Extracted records

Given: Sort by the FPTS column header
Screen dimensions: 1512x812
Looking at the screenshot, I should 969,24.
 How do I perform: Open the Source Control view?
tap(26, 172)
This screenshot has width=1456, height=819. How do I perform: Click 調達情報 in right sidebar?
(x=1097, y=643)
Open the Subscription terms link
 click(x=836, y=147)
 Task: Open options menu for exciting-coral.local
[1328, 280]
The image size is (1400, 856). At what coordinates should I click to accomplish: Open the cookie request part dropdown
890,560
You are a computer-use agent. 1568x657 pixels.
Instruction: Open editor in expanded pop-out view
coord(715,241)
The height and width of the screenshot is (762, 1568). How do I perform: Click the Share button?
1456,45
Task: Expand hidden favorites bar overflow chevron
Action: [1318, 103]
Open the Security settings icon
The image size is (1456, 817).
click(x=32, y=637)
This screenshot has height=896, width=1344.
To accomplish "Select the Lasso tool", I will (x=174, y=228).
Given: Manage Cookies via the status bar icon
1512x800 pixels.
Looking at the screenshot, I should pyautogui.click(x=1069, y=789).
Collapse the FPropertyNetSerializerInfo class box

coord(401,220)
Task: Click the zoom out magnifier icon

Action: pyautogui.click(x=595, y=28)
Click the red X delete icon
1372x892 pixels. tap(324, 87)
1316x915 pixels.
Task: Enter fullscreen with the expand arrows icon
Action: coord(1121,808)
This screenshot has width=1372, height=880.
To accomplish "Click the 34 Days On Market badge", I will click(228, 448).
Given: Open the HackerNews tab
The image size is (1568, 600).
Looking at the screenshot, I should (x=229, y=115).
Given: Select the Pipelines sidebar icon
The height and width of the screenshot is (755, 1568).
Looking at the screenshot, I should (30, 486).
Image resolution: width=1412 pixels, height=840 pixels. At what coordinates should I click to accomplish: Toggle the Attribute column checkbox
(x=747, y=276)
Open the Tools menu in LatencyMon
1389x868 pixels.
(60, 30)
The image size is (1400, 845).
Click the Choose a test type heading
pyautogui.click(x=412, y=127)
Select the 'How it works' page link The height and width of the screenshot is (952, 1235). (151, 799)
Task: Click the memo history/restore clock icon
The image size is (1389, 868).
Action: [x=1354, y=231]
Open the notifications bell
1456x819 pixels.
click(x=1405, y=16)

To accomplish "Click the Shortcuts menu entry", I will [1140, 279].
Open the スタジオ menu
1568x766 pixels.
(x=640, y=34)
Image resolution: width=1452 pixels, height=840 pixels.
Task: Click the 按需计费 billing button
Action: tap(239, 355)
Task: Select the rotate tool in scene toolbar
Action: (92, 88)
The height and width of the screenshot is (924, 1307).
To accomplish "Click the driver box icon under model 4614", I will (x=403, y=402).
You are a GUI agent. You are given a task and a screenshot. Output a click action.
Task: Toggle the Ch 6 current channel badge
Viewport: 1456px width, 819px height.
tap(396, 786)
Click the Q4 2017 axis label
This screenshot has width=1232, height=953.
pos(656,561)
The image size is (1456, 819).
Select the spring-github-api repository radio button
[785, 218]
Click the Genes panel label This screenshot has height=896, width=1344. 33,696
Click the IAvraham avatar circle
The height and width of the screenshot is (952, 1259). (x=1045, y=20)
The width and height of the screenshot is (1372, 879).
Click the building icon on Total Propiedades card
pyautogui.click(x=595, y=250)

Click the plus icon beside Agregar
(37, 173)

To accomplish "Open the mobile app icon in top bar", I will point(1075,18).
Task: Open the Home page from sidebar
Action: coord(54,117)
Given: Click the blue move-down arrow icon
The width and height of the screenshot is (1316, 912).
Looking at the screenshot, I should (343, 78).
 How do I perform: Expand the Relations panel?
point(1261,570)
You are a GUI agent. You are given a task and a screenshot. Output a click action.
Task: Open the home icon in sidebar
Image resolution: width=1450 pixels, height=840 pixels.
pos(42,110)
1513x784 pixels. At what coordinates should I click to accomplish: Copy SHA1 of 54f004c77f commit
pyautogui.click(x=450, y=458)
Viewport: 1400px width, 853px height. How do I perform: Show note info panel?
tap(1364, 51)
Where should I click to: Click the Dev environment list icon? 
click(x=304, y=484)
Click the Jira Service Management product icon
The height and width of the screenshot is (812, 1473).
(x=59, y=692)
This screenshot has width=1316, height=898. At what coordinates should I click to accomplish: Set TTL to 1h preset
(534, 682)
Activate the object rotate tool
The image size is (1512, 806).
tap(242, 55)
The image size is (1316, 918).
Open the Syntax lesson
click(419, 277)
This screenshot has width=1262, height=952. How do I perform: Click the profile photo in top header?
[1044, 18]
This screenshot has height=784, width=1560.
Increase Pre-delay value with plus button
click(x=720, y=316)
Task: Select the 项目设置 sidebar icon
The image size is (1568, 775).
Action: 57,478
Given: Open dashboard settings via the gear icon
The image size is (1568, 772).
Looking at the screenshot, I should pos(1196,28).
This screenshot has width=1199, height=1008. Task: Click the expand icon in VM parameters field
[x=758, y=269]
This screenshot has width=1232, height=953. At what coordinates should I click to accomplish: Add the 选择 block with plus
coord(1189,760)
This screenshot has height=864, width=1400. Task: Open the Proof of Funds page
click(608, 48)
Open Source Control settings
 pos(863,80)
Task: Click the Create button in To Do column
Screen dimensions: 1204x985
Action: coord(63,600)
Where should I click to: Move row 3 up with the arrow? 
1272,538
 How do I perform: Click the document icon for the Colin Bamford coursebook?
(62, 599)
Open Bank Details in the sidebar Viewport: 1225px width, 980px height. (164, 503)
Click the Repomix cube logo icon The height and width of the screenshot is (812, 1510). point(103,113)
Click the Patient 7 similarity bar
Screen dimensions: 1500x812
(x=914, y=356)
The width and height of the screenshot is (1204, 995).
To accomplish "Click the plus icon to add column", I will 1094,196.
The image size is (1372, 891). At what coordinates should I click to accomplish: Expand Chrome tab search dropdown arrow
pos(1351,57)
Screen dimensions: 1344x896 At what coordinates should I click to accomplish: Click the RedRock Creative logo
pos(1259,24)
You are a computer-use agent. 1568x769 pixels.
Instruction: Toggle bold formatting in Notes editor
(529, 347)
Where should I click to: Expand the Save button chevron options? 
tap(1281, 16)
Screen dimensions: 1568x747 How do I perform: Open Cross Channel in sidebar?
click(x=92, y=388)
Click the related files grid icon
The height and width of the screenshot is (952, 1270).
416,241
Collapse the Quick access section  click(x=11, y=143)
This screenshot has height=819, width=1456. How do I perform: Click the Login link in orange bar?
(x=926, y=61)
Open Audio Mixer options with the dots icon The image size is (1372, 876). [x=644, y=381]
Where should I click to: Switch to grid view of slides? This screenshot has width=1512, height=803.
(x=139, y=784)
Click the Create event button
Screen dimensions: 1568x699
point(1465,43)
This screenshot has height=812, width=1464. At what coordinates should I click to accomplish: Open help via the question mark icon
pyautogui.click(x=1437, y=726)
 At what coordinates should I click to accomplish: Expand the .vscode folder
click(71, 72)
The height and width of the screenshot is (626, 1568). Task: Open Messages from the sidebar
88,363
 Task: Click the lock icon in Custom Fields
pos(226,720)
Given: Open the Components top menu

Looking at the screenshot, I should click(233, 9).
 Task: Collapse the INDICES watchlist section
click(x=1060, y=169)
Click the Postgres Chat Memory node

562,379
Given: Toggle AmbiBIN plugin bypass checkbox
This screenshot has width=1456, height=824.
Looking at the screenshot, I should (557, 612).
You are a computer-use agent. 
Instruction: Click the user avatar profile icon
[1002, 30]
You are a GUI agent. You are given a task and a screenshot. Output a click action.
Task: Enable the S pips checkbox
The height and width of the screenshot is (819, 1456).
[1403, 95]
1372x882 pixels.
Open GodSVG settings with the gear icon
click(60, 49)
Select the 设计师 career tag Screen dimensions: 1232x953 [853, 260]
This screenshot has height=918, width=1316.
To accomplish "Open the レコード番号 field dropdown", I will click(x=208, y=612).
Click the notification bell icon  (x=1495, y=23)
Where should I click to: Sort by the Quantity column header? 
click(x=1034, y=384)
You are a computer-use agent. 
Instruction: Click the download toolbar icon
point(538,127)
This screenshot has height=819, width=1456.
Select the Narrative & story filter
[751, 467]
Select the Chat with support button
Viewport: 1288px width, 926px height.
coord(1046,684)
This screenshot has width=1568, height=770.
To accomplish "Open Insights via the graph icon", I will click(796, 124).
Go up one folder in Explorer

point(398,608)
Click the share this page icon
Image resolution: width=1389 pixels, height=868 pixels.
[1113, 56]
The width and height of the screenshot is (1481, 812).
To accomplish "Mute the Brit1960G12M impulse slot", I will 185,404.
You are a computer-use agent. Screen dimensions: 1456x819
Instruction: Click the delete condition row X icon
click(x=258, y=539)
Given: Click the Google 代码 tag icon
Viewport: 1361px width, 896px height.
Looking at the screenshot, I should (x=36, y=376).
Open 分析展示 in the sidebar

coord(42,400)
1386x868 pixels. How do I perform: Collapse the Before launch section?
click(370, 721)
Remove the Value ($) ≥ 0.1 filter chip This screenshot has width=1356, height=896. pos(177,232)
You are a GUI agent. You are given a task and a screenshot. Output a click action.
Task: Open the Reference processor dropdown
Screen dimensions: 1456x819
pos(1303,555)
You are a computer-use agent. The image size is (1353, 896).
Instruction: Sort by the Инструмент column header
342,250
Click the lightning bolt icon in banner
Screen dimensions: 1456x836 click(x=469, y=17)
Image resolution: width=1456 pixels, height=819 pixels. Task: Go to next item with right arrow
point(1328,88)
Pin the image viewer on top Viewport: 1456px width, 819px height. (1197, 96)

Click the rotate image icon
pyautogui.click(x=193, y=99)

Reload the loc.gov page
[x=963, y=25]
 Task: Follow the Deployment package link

INSTRUCTIONS TO FOLLOW
Out of the data above, give again only the lines starting at the one holding "Task: Click the Create button in To Do column" and ending at the one holding "Click the Patient 7 similarity bar", unchanged.

RESULT
Task: Click the Create button in To Do column
Screen dimensions: 1204x985
Action: coord(63,600)
Where should I click to: Move row 3 up with the arrow? 
1272,538
 How do I perform: Click the document icon for the Colin Bamford coursebook?
(62, 599)
Open Bank Details in the sidebar Viewport: 1225px width, 980px height. (164, 503)
Click the Repomix cube logo icon The height and width of the screenshot is (812, 1510). point(103,113)
Click the Patient 7 similarity bar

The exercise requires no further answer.